Pekín gana terreno en los países árabes, aliados imprescindibles por razones comerciales, políticas y de seguridad energética. Sin embargo, la seductora diplomacia china contrasta con la represión que el gigante asiático ejerce a la comunidad musulmana uigur dentro de sus fronteras. ¿Poder blando fuera, poder duro en casa?

De todas las piezas que China tiene que encajar en el rompecabezas internacional para alcanzar el grado de superpotencia, su relación con el mundo musulmán quizá sea la que más talento exija. No es sólo que un régimen como el del Partido Comunista, pese a ser profundamente ateo, sea consciente de la importancia de estrechar sus lazos con repúblicas islámicas como Sudán e Irán, o con el reino de Arabia Saudí, por motivos económicos y geopolíticos. Le va en ello su seguridad energética.
Pekín entiende también que debe desplegar su hábil y camaleónica diplomacia con el firme propósito de erigirse en socio fundamental del mundo musulmán, en este caso por razones estrictamente políticas y diplomáticas. El telón de fondo se escenifica en clave interna, donde el conflicto en Xinjiang –la región noroccidental de China habitada por la musulmana minoría uigur– y la represión que Pekín ejerce allí avivó las críticas públicas de Turquía, uno de los países más influyentes del mundo musulmán moderado. Según la percepción china, una buena relación con los musulmanes es clave para pacificar Xinjiang.

- DATOS:
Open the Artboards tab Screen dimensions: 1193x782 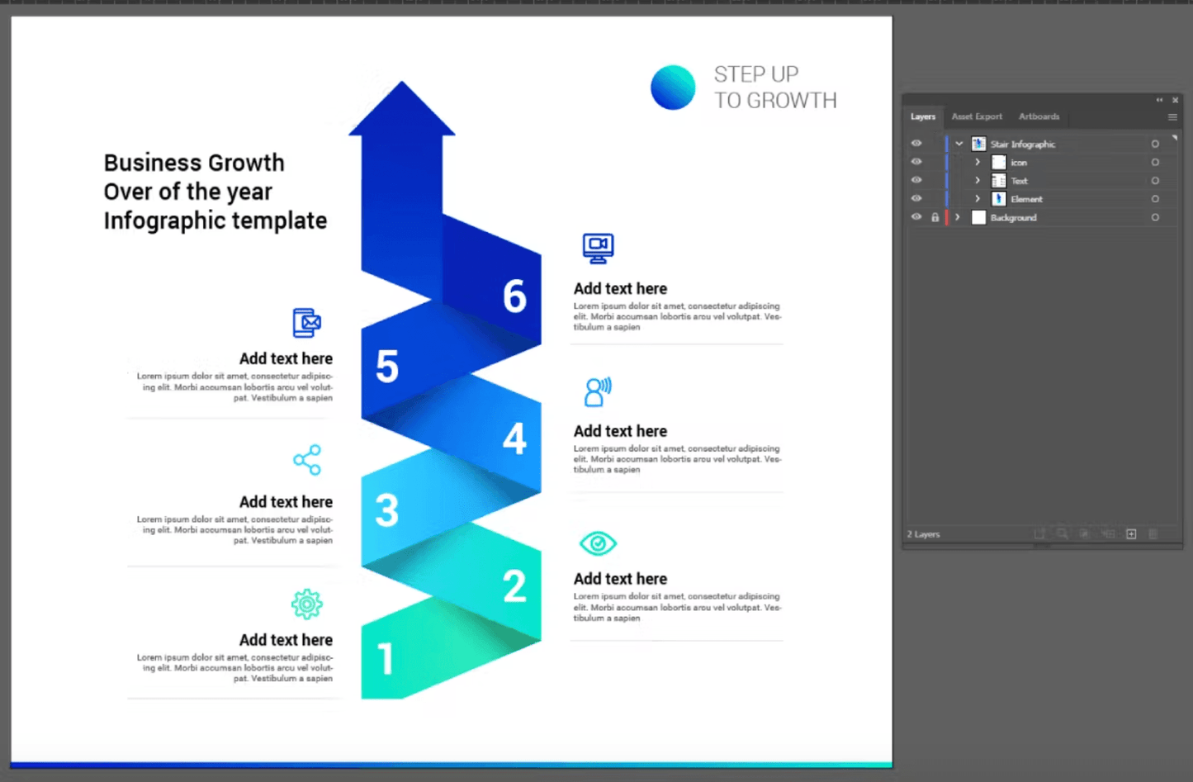(x=1039, y=117)
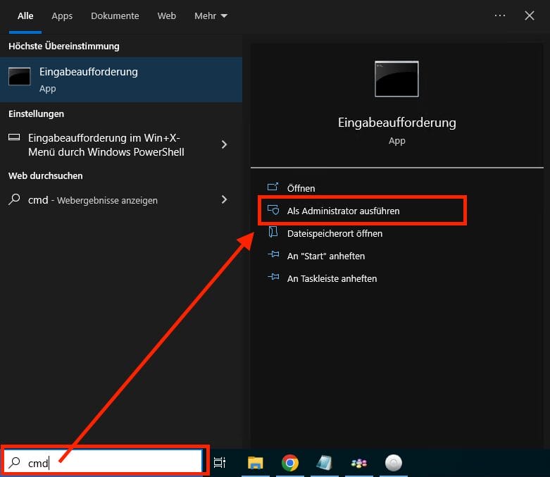
Task: Open Task View on the taskbar
Action: (220, 463)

- TAREA ASIGNADA A: Resume en dos oraciones el texto sobre China y el mundo musulmán.
- TAREA ASIGNADA B: Convierte en una lista breve el párrafo del texto sobre China y el mundo musulmán que empieza con «Pekín entiende también que debe desplegar», conservando sus datos principales.
- TAREA ASIGNADA C: Prosigue el texto sobre China y el mundo musulmán a partir de su última oración.

- RESPUESTA FINAL A: China busca estrechar sus lazos con países musulmanes como Sudán, Irán y Arabia Saudí por motivos económicos, geopolíticos y de seguridad energética, y quiere erigirse en socio fundamental del mundo musulmán. Sin embargo, esta diplomacia contrasta con la represión que ejerce sobre la minoría musulmana uigur en Xinjiang, que ha avivado las críticas públicas de Turquía, y Pekín considera que una buena relación con los musulmanes es clave para pacificar esa región.

- RESPUESTA FINAL B:
- Pekín quiere erigirse en socio fundamental del mundo musulmán por razones políticas y diplomáticas.
- En Xinjiang, región noroccidental de China habitada por la minoría musulmana uigur, el conflicto y la represión de Pekín avivaron las críticas públicas de Turquía.
- Turquía es uno de los países más influyentes del mundo musulmán moderado.
- Según la percepción china, una buena relación con los musulmanes es clave para pacificar Xinjiang.

- RESPUESTA FINAL C:
En lo económico, la huella más visible de esta alianza de los mandarines con ulemas, ayatolás y jeques acaso sea la red de infraestructuras que las empresas estatales chinas han construido a lo largo y ancho del mundo musulmán. Las construcciones de uso civil, como la emblemática y polémica presa de Merowe, en el norte de Sudán, que ejemplifica la alianza a sangre y fuego de Pekín con el dictador Omar al Bashir; o la argelina autopista Este-Oeste, la vía rápida más extensa de África, son ejemplos grandilocuentes. Ambos reflejan las ambiciones del gigante asiático por erigir fastuosas obras con el objetivo de tener acceso a los recursos naturales de dichos países.
Pero otros proyectos acometidos recientemente por compañías nacionales chinas tienen valor más allá de las contrapartidas económicas, ya que pretenden dejar huella entre los musulmanes. El más reciente es la Gran Mezquita de Alger, la tercera más grande del planeta, y en fase de construcción por una empresa china por 1.500 millones de dólares (unos 1.130 millones de euros), un 30% más barato que la oferta de sus competidores locales. Pero, sin duda, el ejemplo más evidente de que las construcciones islámicas chinas tienen un componente político, o de poder blando, es el denominado Metro Meca.
Una línea férrea de 450 kilómetros que enlaza las dos ciudades más ...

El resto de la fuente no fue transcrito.